Penguasa dan pejabat orde baru selalu bersorak pancasila sebagai ideologi negara yang benar-benar unik dan mempunyai ciri khas tersendiri jika dibandingkan dengan negara lain. Semangat yang menggebu tersebut tersorak dalam berbagai pidato, slogan media massa dan alat untuk menjatuhkan serta menyanjung orang lain.
Pancasila dalam semangat orde baru tentunya bukan Ideologi/negara agama dan bukan negara sekuler. Ideologi yang bukan atas dasar individualisme maupun bukan berdasarkan ideologi kolektivisme. Hali ini secara substansi sejatinya memang benar, tetapi karena celetukan ini disampaikan oleh penguasa/pejabat yg tidak konsekuen maka meminjam dari pernyataan Prof. Mahfudz MD berarti ini "konsep yang bukan-bukan".
Memperjelas bahwa konsep pancasila sebagai dasar negara indonesia yang "bukan-bukan", maka perlunya alur pikir menggunakan beberapa pendekatan dengan melihat dalam kacamata "Development of State Paradigm", yaitu:
1. Classic
2. Modern
3. Post Modern
4. After the Post Modernism
Maka sejatinya bahwa pancasila justru mempertemukan antara ciri-ciri agama dan sekuler dari bermacam-macam konsep yang saling bertentangan (Integrated of Post Modern State)

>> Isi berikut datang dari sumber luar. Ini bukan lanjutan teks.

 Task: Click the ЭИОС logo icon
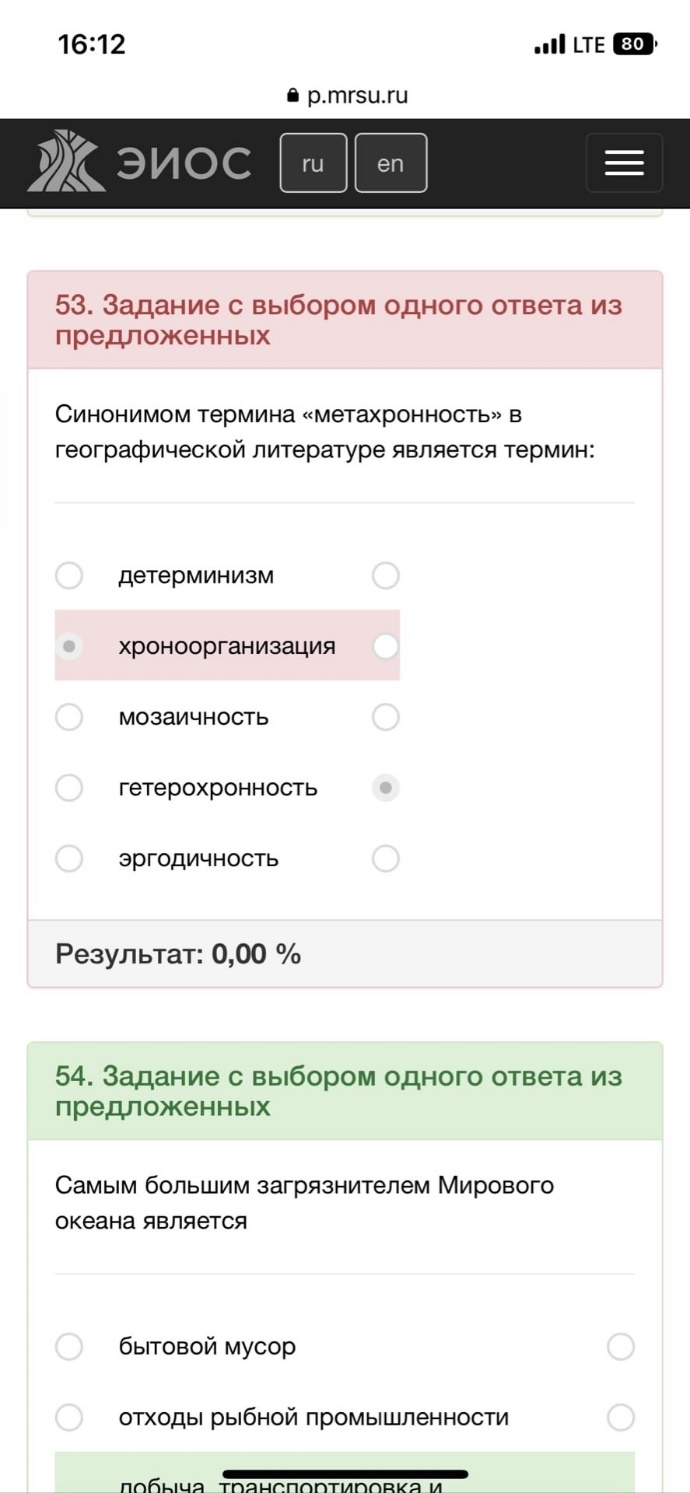click(x=65, y=161)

Berbeda dengan "Oligarki dan Monarki" yang telah diadopsi pada negara klasik (Classical State) dengan mengambil konsep pada Plato dan Aristoteles. Hal ini terbukti jauh sebelum Masehi pernah diterapkannya konsep Monarki dan oligarki, seperti:
- Raja Ramses (29-20 SM)
- Zaman Hamurabi (24-10 SM)
- Dinasti China (9 SM)
- India (7 SM)
- Yunani (5-3 SM)
- Romawi Kuno (2-6 SM)
Wajah Abad ke-9 M pun menunjukan jati dirinya dalam bernegara yaitu bercirikan konsep sekularisasi (modern state) dengan ditandai fungsi eksekutif, legeslatif dan yudikatif yang dijalankan secara demokratis (dari, oleh dan untuk rakyat). Hal ini menunjukan bahwa konsep "negara sekuler" sebagai puncak keemasan dari keselamatan Agama sebagai kambing hitam oleh Oligarkisme dan Monarkisme sebelumnya.

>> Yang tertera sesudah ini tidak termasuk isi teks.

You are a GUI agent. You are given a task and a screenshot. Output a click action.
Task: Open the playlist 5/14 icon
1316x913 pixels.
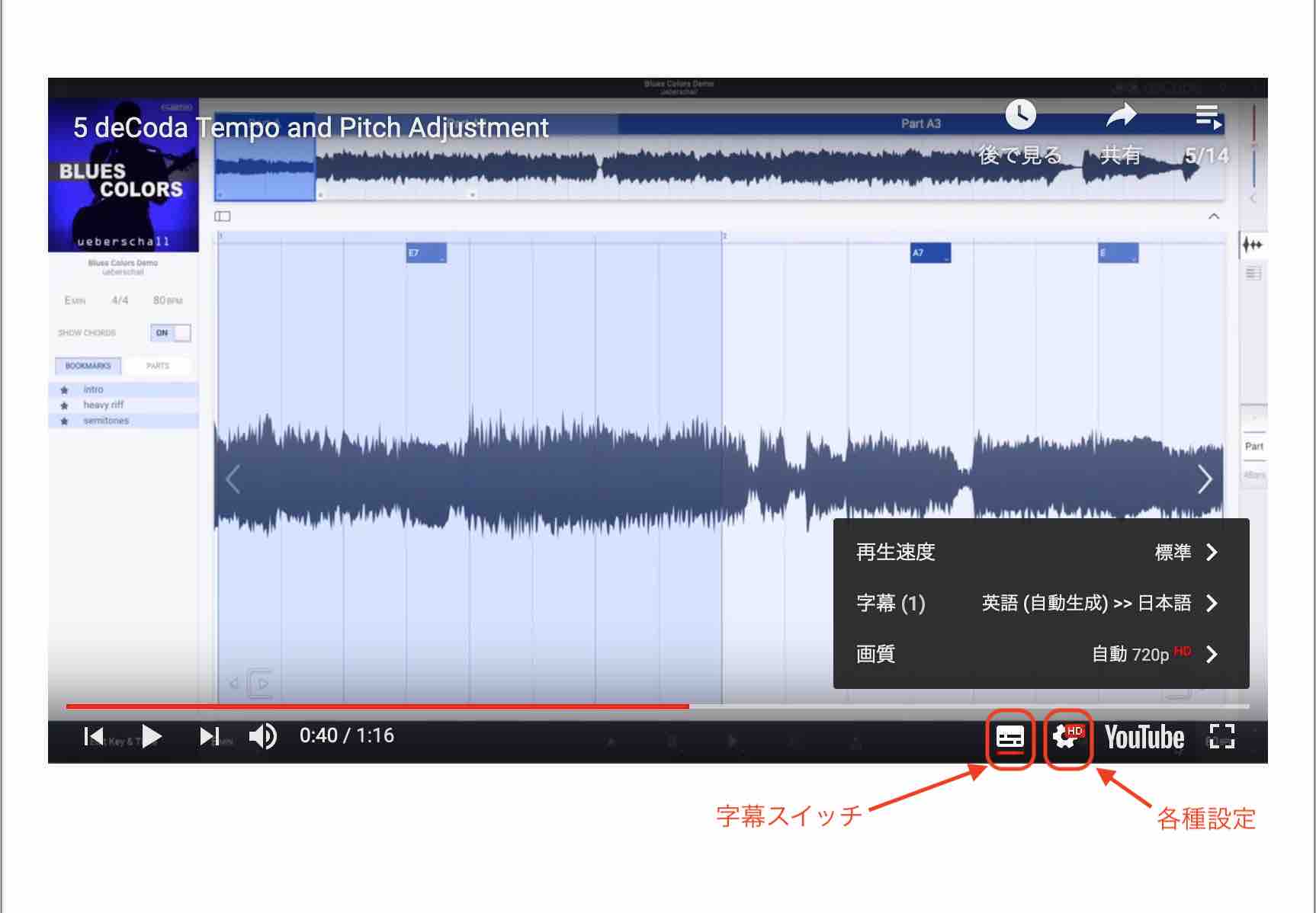1208,117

Konsep negara Indonesia dalam "Developmant Of State Paradigm" jika dilihat dari kacamata sejarah menurut penulis masuk dalam kategori "Integrated of Post Modern State", mengingat bahwa bagaimanapun juga banyak golongan beragama yang menanamkan nilai-nilai religious dalam konsep bernegara (tatanegara)
Artinya, bahwa negara pancasila yang katanya "konsep yang bukan-bukan" ini bisa juga disebut sebagai "religious nation state" atau sebuah kebangsaan yang religious (bukan menuntut agama tertentu saja).
Negara Pancasila bukan individualisme hanya memutlakkan hak dan kebebasan individu melainkan secara fitrah bahwa manusia ialah makhluk sosial, dan bukan juga kolektivisme karena yang ingin menyamakan manusia tapi tak menghargai hak dan kebebasan individu. Tetapi pancasila mempunyai konsep keseimbangan antara kepentingan pribadi/perseorangan dan kepentingan bersama serta nilai sosial antara paguyuban dan patembayan (Penjelasan lebih lanjut baca Mahfudz MD, Perdebatan Hukum Tata Negara).
jadi, jelas sekali bahwa konsep dari negara pancasila ini merupakan "modus vivendi" (kesepakatan luhur) bangsa Indonesia yang sulit dan mungkin tak tergantikan. Tinggal lagi bagaimana perkembangan Indonesia mendatang untuk menutupi pelbagai kekurangan dan memelihara pelbagai kelebihan dalam konsep bernegara ini (Adaptation for Integrated to Latency) menuju Indonesia yang mapan "after the pos-modern".